なお、私もお酒を勧められたが、断固として断った。
「夢法師については、居所はおろか、正体すら不明のまま。そもそも、やつは生身の人間なのかどうかもわからない」
「幽霊ってことですか?」
私が聞くと、シェリーさんがびくりと震えた。
「や、やめてくれ。幽霊などいないさ」
「姉さんは昔から幽霊がダメなんだよ」
ルイスが意地悪く笑いながら言った。
「そうなんですか?」
「う、うむ。剣で斬れないものは苦手だ……」
「よく今回の件を担当してますね」
「しょうがないだろう。夢法師の誘いを断った人間しか、いまの霧の森には入れられない。覚醒者が暴れ出した時に対応できるほどの腕の持ち主も限られる。なにより、人々が殺されているというのに、安全な場所で待ってなどいられるものか」
やや青い顔をしてるところを見ると強がりなのだろう。
(シェリーさんの夢にも出たってことは、魔術士の適正があったってことだね。そのせいで見えないものが見えてしまうのかも)

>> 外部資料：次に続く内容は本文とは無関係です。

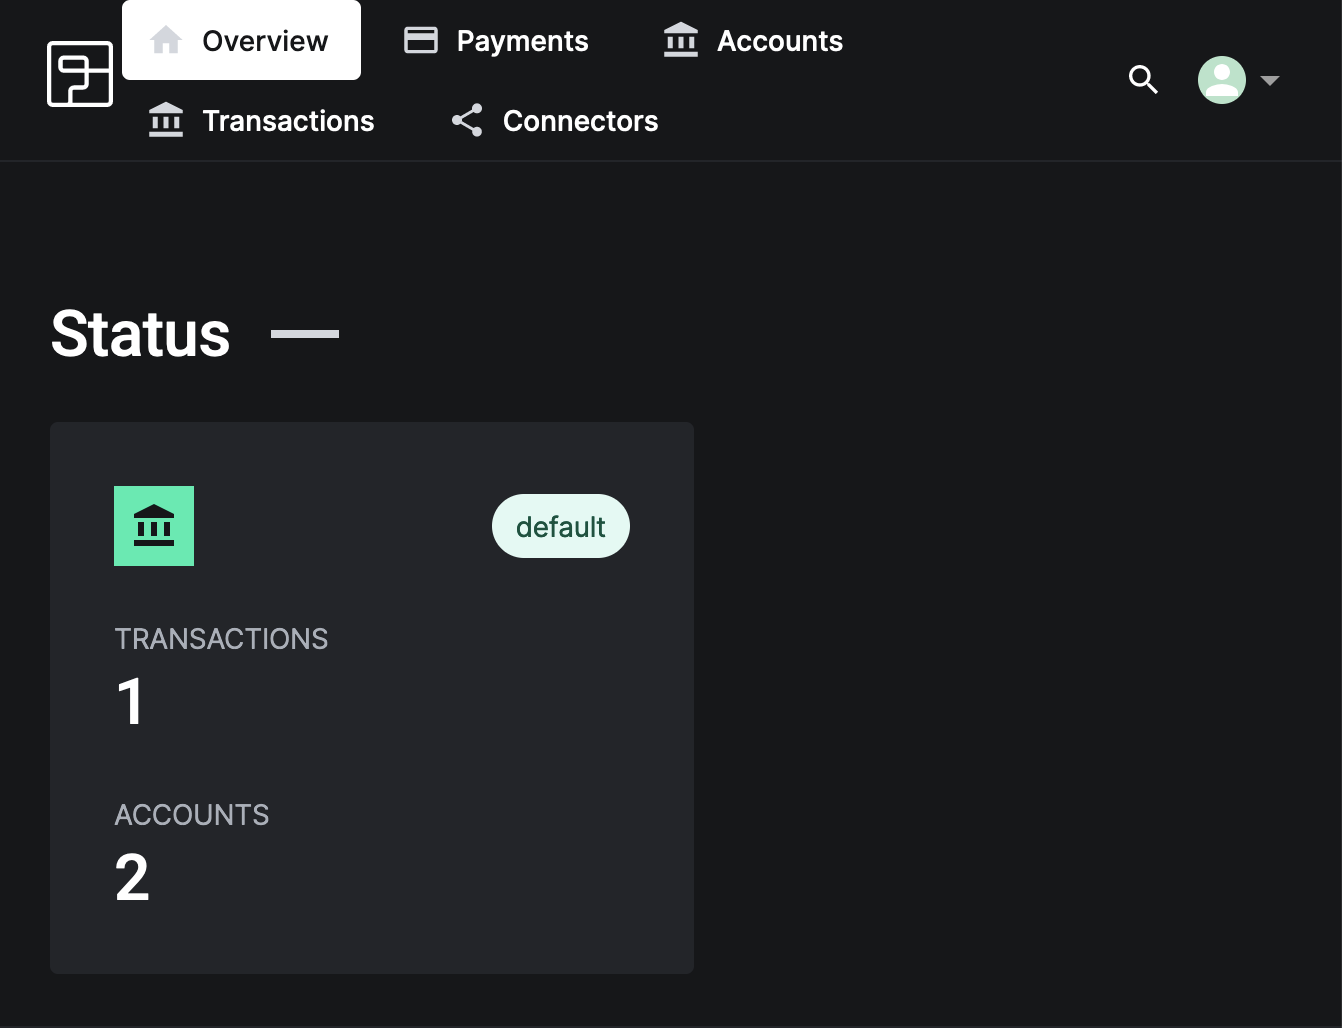1342x1028 pixels.
Task: Go to the Accounts page from navigation
Action: (779, 40)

シェリーさんにはお気の毒ながら、この世界には幽霊らしきものは存在する。
私の無念の杖には二人の「無念」が宿ってる。
いや、三人だった。さっきの村でも、いつのまにか無念の主――マサカリ老人の「無念」を吸い取ってたからね。
「だが、捜査のしようがないのも事実なのだ。夢法師の誘惑に耐えた者は少なく、断片的な情報しか手に入らない。その中に、夢法師の居所や目的を特定する手がかりになるような情報はなかった」
「こんなことなら、僕の夢に出てきたとき、夢法師を詰問しておくべきだった……」
ルイスも悔しそうに唇を噛む。
「結局、事件が起きてからあわてて駆けつけているだけなのだ。覚醒者との戦いでは既に何人もの部下を失っている」
山葡萄酒をくいっと煽るシェリーさんの目尻に、光るものが浮かんでいた。